Our team has been debugging a slow query and I wanted to ask a question about why one query variant is slower than the other
(comment
(def members
(d/q
'[:find [?u ...]
:in $ ?b
:where [?u :user/follows ?b]]
(d/db @conn)
board-id)))
(def query1
'[:find ?u (count ?views)
:in $ % [?u ...] ?b
:where
(or
[?b :board/admins ?instructors]
[?b :board/created-by ?instructors])
[?post :post/author ?instructors]
[?post :post/board ?b]
[?post :post/views ?views]
[?views :post-view/viewer ?u]
[(!= ?u ?instructors)]])
(def query2
'[:find ?viewer (count ?views)
:in $ % [?u ...] ?b
:where
(or
[?b :board/admins ?instructors]
[?b :board/created-by ?instructors])
[?post :post/author ?instructors]
[?post :post/board ?b]
[?post :post/views ?views]
[?views :post-view/viewer ?viewer]
[?viewer :user/follows ?b]
[(!= ?viewer ?instructors)]])
(comment
;; Elapsed time: 6489.551387 msecs
(time
(d/q
query1
(d/db @conn)
(yd.rules/rules)
(take 250 members)
board-id))
;; "Elapsed time: 87.187617 msecs"
(time
(d/q
query2
(d/db @conn)
(yd.rules/rules)
(set (take 250 members))
board-id)))
The queries shown above are aiming to find the count of views on posts made by instructors for each user. In query1 we pass in a subset of the “members” of the board, who are just users with the :user/follows
relation as shown. In query2, the input is ignored in favor of an additional binding [?viewer :user/follows ?b]
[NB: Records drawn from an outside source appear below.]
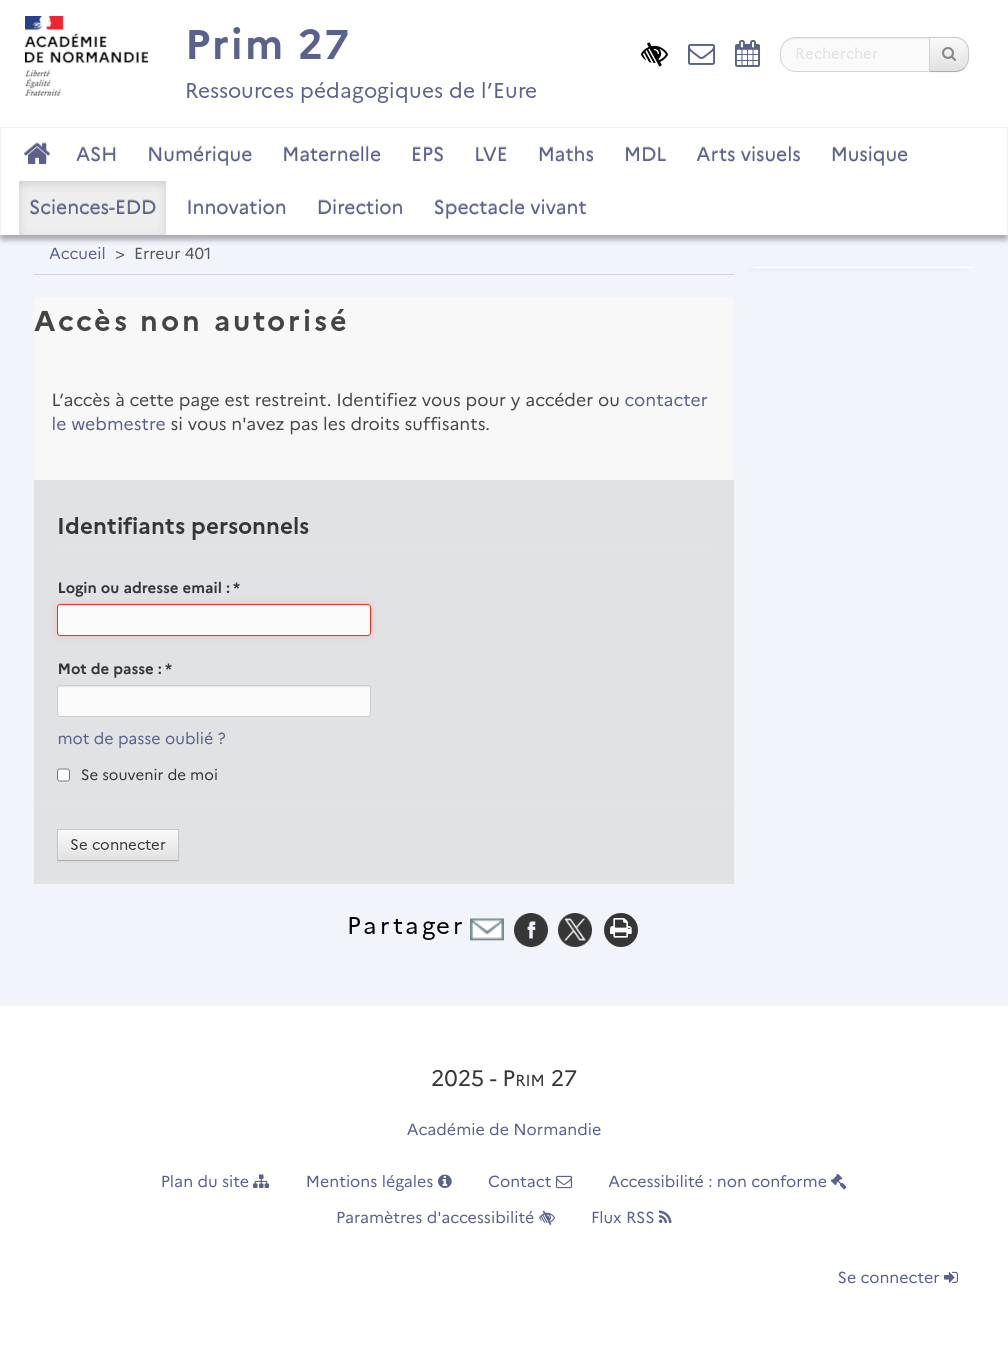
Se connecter (898, 1278)
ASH (96, 154)
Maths (566, 154)
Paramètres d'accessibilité (445, 1218)
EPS (427, 154)
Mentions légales (379, 1182)
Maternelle (331, 154)
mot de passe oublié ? (141, 739)
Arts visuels (748, 154)
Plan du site (215, 1182)
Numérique (199, 154)
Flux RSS (631, 1218)
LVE (490, 154)
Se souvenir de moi (149, 775)
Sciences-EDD (92, 207)
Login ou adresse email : (148, 588)
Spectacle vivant (509, 207)
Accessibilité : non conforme (727, 1182)
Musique (870, 154)
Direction (360, 207)
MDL (645, 154)
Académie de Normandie (504, 1130)
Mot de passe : (114, 669)
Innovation (236, 207)
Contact (530, 1182)
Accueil (77, 254)
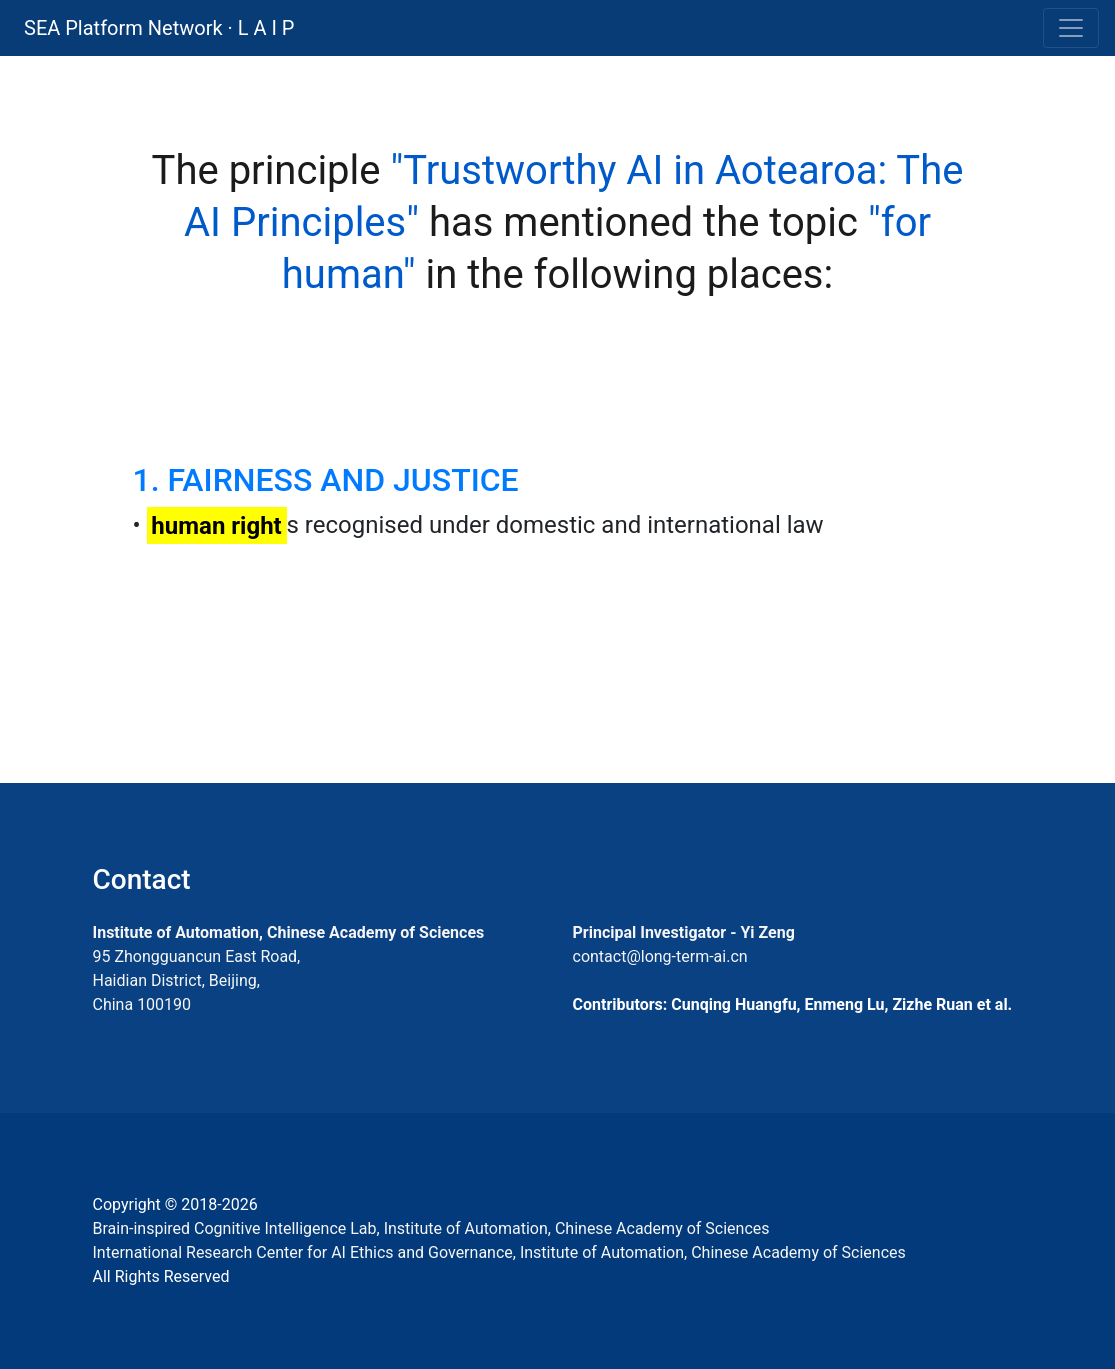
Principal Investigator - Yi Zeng (684, 932)
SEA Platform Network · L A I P (159, 28)
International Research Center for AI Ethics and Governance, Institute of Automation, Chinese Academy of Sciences (499, 1252)
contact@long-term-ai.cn (660, 956)
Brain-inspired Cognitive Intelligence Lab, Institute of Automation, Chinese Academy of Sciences (431, 1228)
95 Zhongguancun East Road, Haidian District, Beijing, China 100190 (197, 980)
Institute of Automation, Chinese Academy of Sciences (289, 932)
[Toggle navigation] (1071, 28)
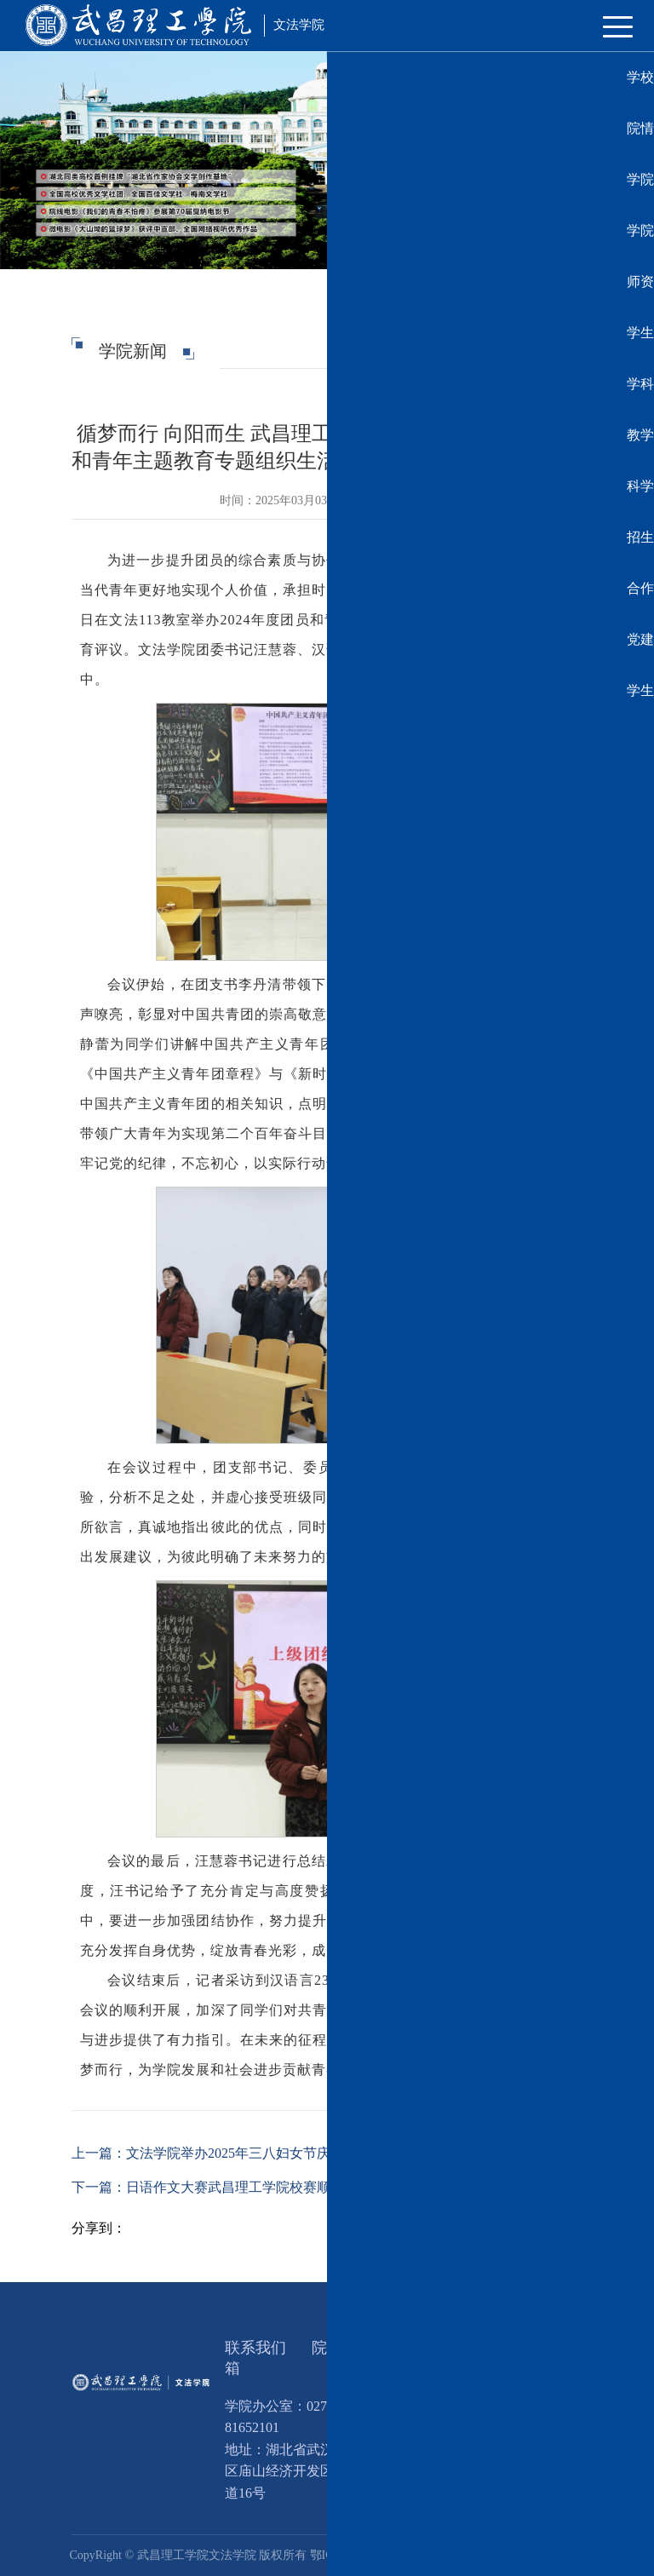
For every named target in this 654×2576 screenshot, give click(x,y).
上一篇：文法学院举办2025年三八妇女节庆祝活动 (221, 2153)
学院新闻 (522, 350)
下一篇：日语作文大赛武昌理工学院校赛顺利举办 (221, 2187)
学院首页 (461, 350)
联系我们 (255, 2347)
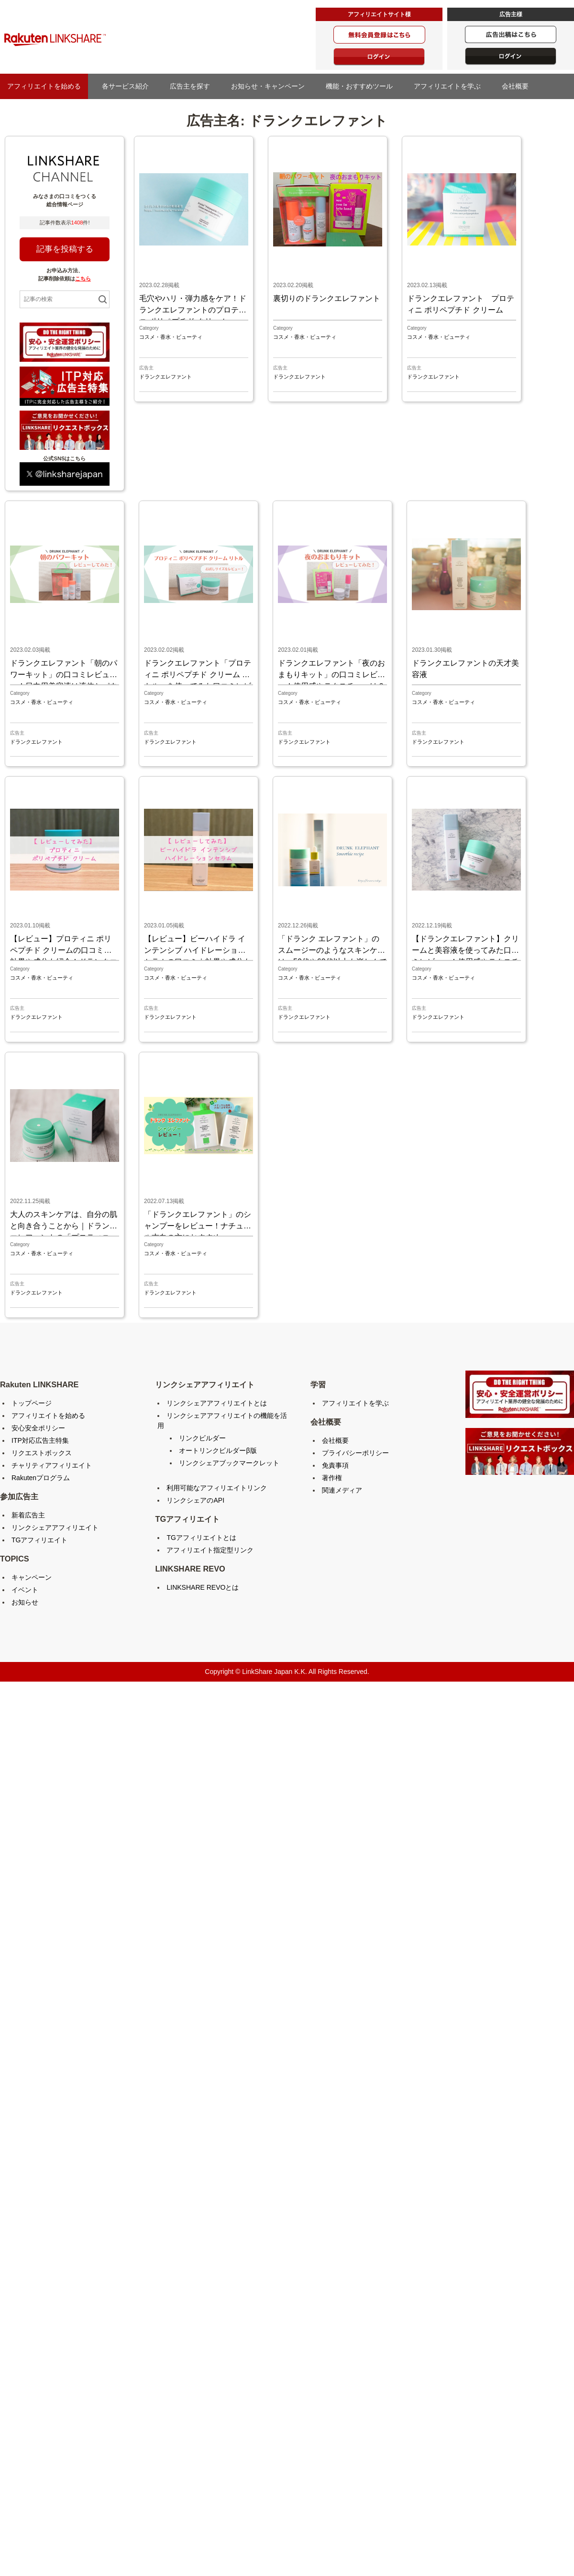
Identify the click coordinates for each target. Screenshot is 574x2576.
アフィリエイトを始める (44, 86)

which should constrain the results to produce the same output (not withstanding thetake
).
We did identify some :where
clauses which can be moved around to increase the performance, but I’m a bit confused about why the version which accepts the input vector would be a factor of ~75x slower. The members collection is around 7000 eids. My guess here is that since the input is de-structured it has to be probed or scanned against each :post-view/viewer
value, whereas the version in query2 is binding a set and thus can do a set whatever-the-big-o intersection operation is.
Is there any reason passing in a large-ish collection is not recommended? Is it possible to pass in a set as a query input?
I should note that putting [?views :post-view/viewer ?u]
as the first where clause did bring the query down to around 564ms
for the whole input collection, but it’s still slower than the no input version by about 5x
Any suggestions?